Dineshwar Sharma reaches out to Jammu migrants

Talwara camp has over 2200 families from Reasi, Udhampur, Doda, Rajouri and Poonch . The migrants say they live in inhuman conditions with meagre government dole.

india Updated: Nov 25, 2017 19:34 IST
Ravi Krishnan Khajuria
Ravi Krishnan Khajuria
Hindustan Times, Jammu
The Centre's special representative for Kashmir, Dineshwar Sharma, during his visit, in Jammu, on Saturday.
The Centre's special representative for Kashmir, Dineshwar Sharma, during his visit, in Jammu, on Saturday.(HT Photo)

After visiting displaced Kashmiri Pandits at Jagti township near Nagrota on Friday, the Centre’s special representative on Kashmir, Dineshwar Sharma reached out to another group of victims of militancy at Talwara migrant camp in Reasi district on Saturday.

Talwara camp has over 2200 families, who had fled their homes in Reasi, Udhampur, Doda, Rajouri and Poonch districts following selective killings during the height of militancy in Jammu region in the 1990s.

They continue to live in pathetic conditions at Talwara camp in absence of basic amenities with successive state governments not providing them relief on a par with Kashmiri Pandits despite a Supreme Court ruling in 2004.

The apex court had directed the state government that it cannot have two different yardsticks for the same set of people and must treat Jammu migrants on a par with Kashmiri migrants in terms of ration, relief and cash assistance.

Sources privy to the Sharma’s closed door talks with Balwan Singh, president of Talwara migrant camp divulged that the latter flagged inhuman treatment to the Jammu migrants in the camp.

“He divulged that in absence of adequate help from the government, the victims of militancy are forced to live inhuman lives. He sought a proper township and other facilities akin to Kashmiri Pandits,” they added.

Sharma also sought to know status of basic amenities being given to the families.

Panthers Party leader Prof Bhim Singh has demanded that the Jammu migrants should be provided all their arrears from 2004 to 2017 amounting to Rs 21 crores.

“All the Jammu migrants should be provided relief both in cash, kind and for the resettlement in their native villages at par with the Kashmiri migrants without delay,” he said.

Read more: Meeting Kashmiri students top of Dineshwar Sharma’s agenda, unions wary

Cash and kind relief was being provided to the Jammu migrants from 2001 but for the past nine months it has been erratic.

Jammu migrants get Rs 1600 per family a month, 9 kg atta (flour), 2 kg rice, 10 liters of kerosene oil and Rs 300 for cattle a month.

In contrast, Kashmiri Pandit migrants get Rs 2500 per individual a month up to a maximum ceiling of Rs 10,000 a family.
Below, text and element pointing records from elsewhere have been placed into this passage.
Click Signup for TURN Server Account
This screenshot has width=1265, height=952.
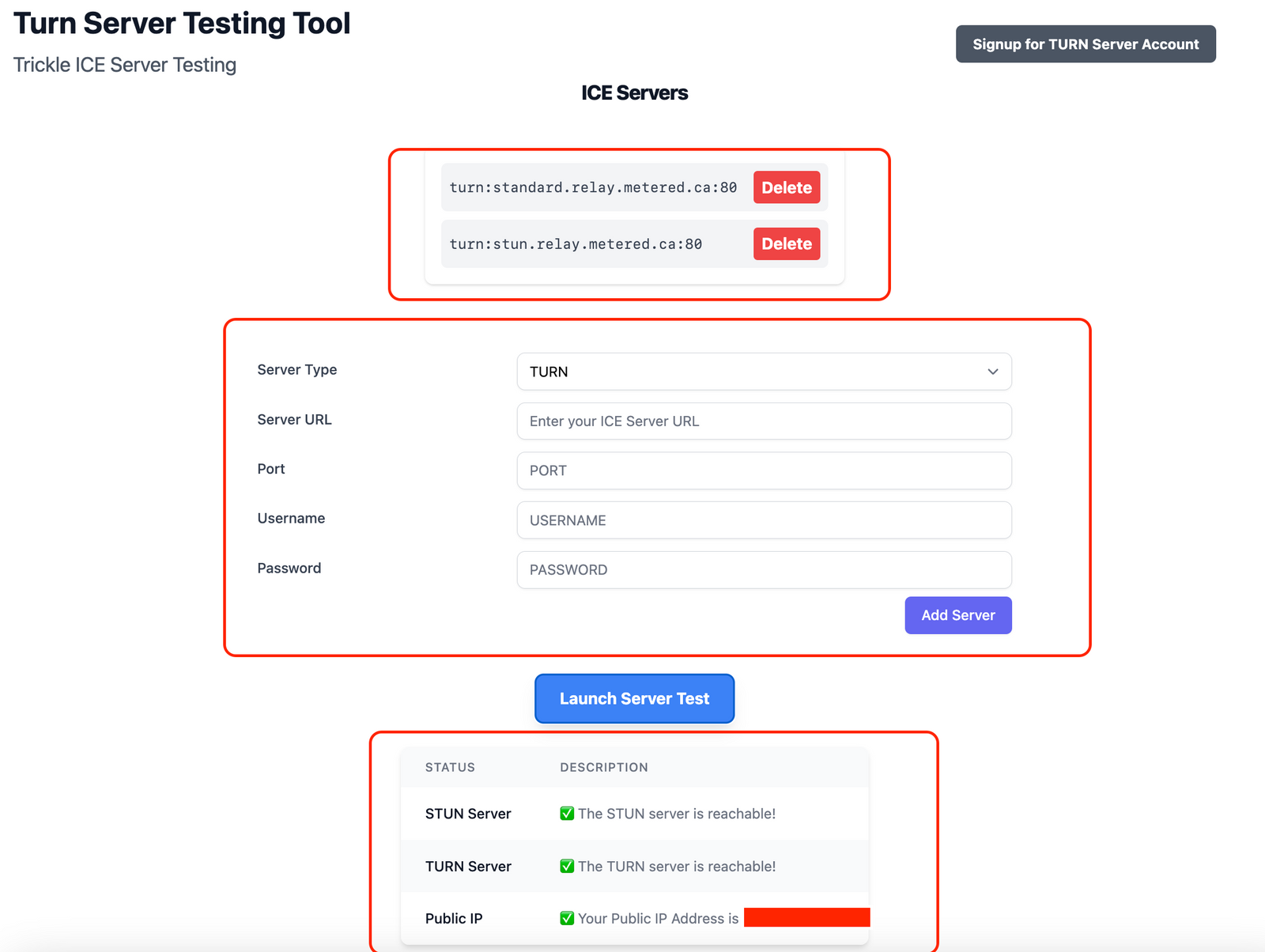[1085, 44]
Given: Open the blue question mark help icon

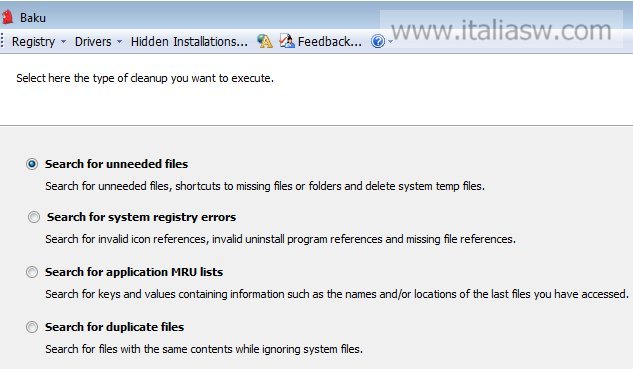Looking at the screenshot, I should pos(378,41).
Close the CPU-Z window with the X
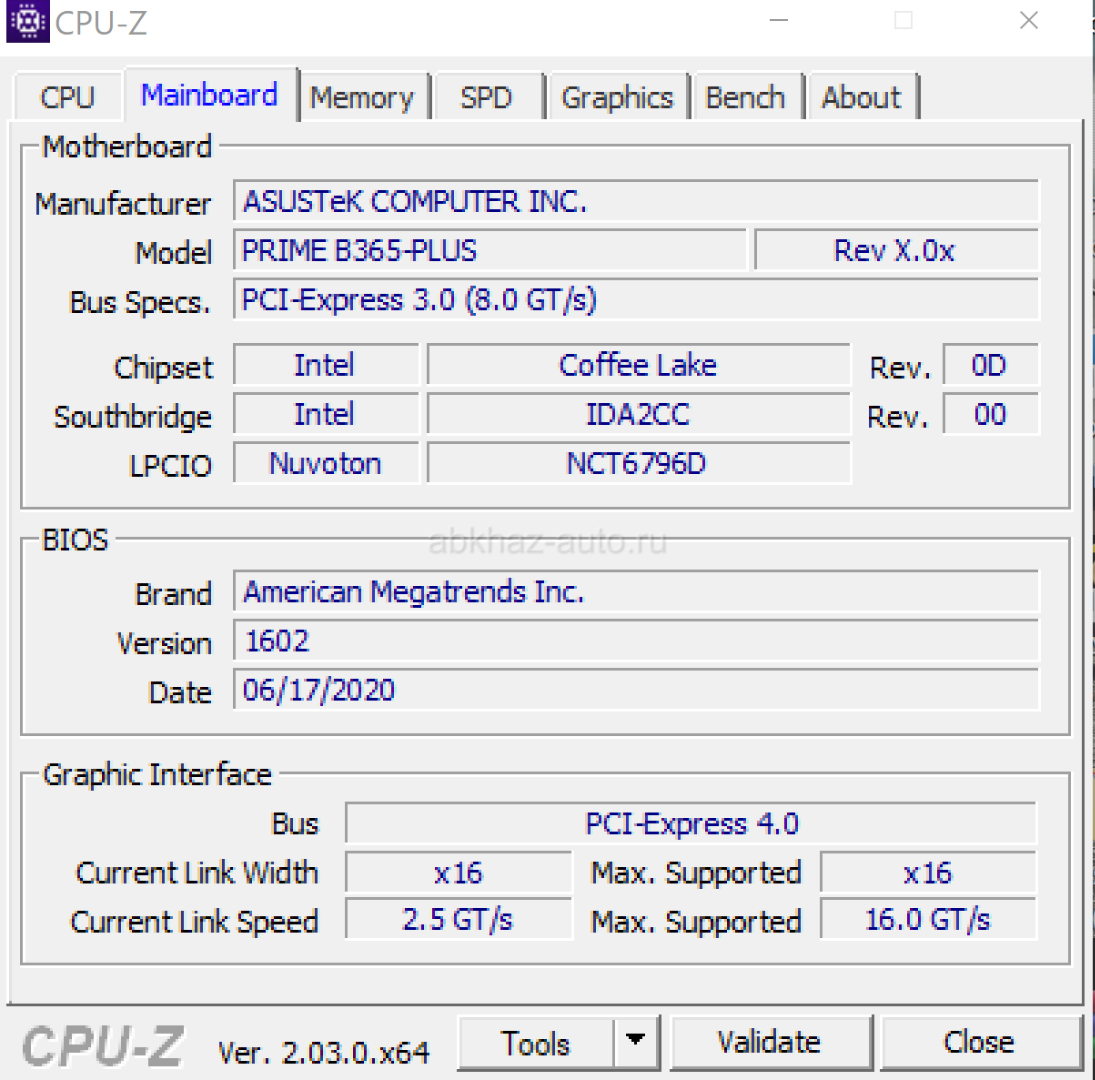Viewport: 1095px width, 1080px height. point(1028,21)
For children up to 4 years of age, there is a payment of Rs 400 a month.

They also get 9 kg rice per individual a month, 2 kg atta per individual a month, 1 kg sugar a month per family.

The cash and kind relief to Pandits was applicable to only employees in private sector. There are 17000 families out of which 3000 are Muslim and Sikh families, who had also migrated in 1990.

Later, Sharma returned to Jammu here where he met various delegations.

Prominent among them All Jammu and Kashmir Panchayat Conference (AJKPC)—an umbrella organization of Panches and Sarpanches, led by its president Anil Sharma stated before Sharma that only solution to establish long lasting peace in the state was empowered Panchayati Raj institutes in the state.

They also demanded that union government must ensure that scheduled Panchayat and municipal elections are held without any interruption irrespective of political dispensation.

Their demand also includes implementation of 73rd and 74th amendments of the Indian Constitution in Jammu and Kashmir.

The delegation also regretted that families of over 20 Panchayat members, who were killed by militants, have not been given any monetary help or permanent government jobs.

Before leaving for the Kashmir Valley on Sunday, Sharma will visit villages along the Line of Control and International Border to take stock of their issues.